Otto Wilhelm Masing (8 November [O.S. 28 October] 1763 in Lohusuu, Kreis Dorpat, Livland Governorate – 15 March [O.S. 3 March] 1832 in Äksi, Livland Governorate) was an early Baltic German Estophile and a major advocate of peasant rights, especially regarding education.

Life[edit]

He received schooling at the town school of Narva (1777–1779) and then (1779–1782) at the Gymnasium of Torgau (Germany) before studying theology, music and drawing at the University of Halle, returning to Estonia in 1786.

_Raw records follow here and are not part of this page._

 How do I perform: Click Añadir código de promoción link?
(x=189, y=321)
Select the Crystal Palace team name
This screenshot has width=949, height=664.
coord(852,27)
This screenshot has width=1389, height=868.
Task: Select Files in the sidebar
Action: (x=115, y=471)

In 1796 he married Dorothea Amalie Ehlertz (1776–1809) in Dorpat (Tartu),[1] a daughter of the city councillor Carl Ulrich Ehlertz (1739–1790) [2] and his wife Louisa Dorothea née Stockenberg (1755–1803), a great-granddaughter of the sculptor Johann Gustav Stockenberg.

Work[edit]

Church of St. Andrew in Äksi (2015)

His first employment after concluding his studies was as private tutor at Püssi Manor for the children of the nobleman Otto Magnus von Toll.

In 1788 he became the pastor of the (Lutheran) church in Lüganuse (1788–1795), then serving from 1795 in Viru-Nigula (1795–1815) and from 1815 in Äksi, where he remained as pastor until his death.[3]

From 1818 he also took on the post of assessor of the consistory of Livonia and from 1821 onwards he was also Provost for Tartu.

Contributions as publicist and linguist[edit]

Title page of 'ABD' by Otto Wilhelm Masing, published in 1795

In 1795, Masing compiled and published a children's textbook for learning reading, the ABD. (The letter 'C' does not appear in Estonian words, and back then, was not considered a member of Estonian alphabet. This considered, the title could be translated as "ABC.") He published a further textbook with methodical reading instructions, the Luggemislehhed, in 1821.

From 1821 to 1823, Masing published a newsletter Marahva Näddala-Leht (Estonian for Peasant's Weekly), one of the earliest regular publications in the Estonian language.

Among other linguistic contributions, Masing is credited with creating the letter 'õ' to denote an Estonian phoneme not found in other nearby languages.